The number of cases reached an all-time high in 2009 at 19,259 for the year, with a particularly dramatic spike in crime between 2006 (8560 cases) and 2008 (17674).
A comparison of crimes logged from 2008-2010 shows a general decline in drug offences from 2484 cases in 2008 to 1618 in 2010.
Assaults spiked in 2009 to 2000 cases, but 2010 was on par with 2009 levels with 1638 cases reported.
‘Theft’ remained one of the country’s most reported crimes, and was relatively consistent across the three-year period with 4000 cases reported in 2010.
Reporting of domestic violence cases remained extremely low at just 135 cases in 2010, marking a steady decline.
The number of cases fell across most offences from 2009-2010, with the exception of embezzlement and cheque-bounce offences.
Perhaps responsible for the overall fall in drug-related cases, the 2010 statistics show that the Drug Enforcement Department was one of the most active police bodies last year in terms of filing cases for prosecution, with 844 cases sent to the Prosecutor General – more than double that of any other department.
The North and Upper North Police Divisions filed the most prolific number of cases with the PG’s office at around 260 each, after the Southern Police division’s 437 cases.
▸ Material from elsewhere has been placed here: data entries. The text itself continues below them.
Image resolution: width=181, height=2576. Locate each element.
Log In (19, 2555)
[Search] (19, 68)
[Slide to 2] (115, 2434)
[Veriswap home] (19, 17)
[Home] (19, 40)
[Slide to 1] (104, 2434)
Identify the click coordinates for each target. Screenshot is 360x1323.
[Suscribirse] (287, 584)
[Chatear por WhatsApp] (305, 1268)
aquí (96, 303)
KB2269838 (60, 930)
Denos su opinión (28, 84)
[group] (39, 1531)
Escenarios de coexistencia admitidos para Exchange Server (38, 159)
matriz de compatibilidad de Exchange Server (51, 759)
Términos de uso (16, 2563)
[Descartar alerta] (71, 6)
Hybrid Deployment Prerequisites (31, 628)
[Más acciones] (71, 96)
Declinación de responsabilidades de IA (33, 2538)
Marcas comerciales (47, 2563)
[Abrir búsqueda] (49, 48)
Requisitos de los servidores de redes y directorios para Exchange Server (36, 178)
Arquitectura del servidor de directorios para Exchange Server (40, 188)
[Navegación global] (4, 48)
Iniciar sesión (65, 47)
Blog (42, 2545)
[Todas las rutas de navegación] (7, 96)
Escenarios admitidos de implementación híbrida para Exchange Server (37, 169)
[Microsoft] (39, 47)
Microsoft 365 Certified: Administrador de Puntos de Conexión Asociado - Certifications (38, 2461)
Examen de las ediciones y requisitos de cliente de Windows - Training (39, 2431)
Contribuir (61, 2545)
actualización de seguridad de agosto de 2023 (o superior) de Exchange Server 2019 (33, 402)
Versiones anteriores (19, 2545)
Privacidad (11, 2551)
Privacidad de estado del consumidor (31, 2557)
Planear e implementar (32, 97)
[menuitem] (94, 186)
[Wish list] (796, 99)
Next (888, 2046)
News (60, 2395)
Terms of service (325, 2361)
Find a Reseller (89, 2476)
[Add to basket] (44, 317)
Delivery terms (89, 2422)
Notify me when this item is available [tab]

Of the atoll police stations, Haa Dhaal Kulhudhufushi filed vastly more cases than any other police station at 574 cases, followed by Seenu Hithadhoo (444) and Seenu Gan (391).
According to the police statistics, stations at Hulhumeedhoo, Rathafandhoo, Faresmaathoda, Guraidhoo, Rasdhoo, Dhuvaafaru, Milandhoo and Hanimaadhoo did not log a single case in 2010.
Crime reported in Male’ was split evening cross the main districts, however at 36 percent of cases Heniveru was recorded as the most crime afflicted.
Most arrests made across the Maldives in 2010 were for drug offences (1153), assault (941) and theft (773), and most of these were first time offenders.
The bulk of those arrested were young men aged between 17-23, while key crimes committed by minors (aged under 18) were assault, theft and drug offences – albeit with an overall decline in 2010 on 2009.
Interestingly, only 138 women were arrested in 2010 compared with nearly 4000 men – 3.5 percent of arrests made. 42 of these women were arrested for ‘sexual offences’.
Overall conviction rates appeared rather low – of the 17854 cases closed, 3323 were sent to the Prosecutor General’s Office. Of these 1108 were sent back, and 776 ended in convictions. Only 75 convictions were recorded from cases begun in 2010.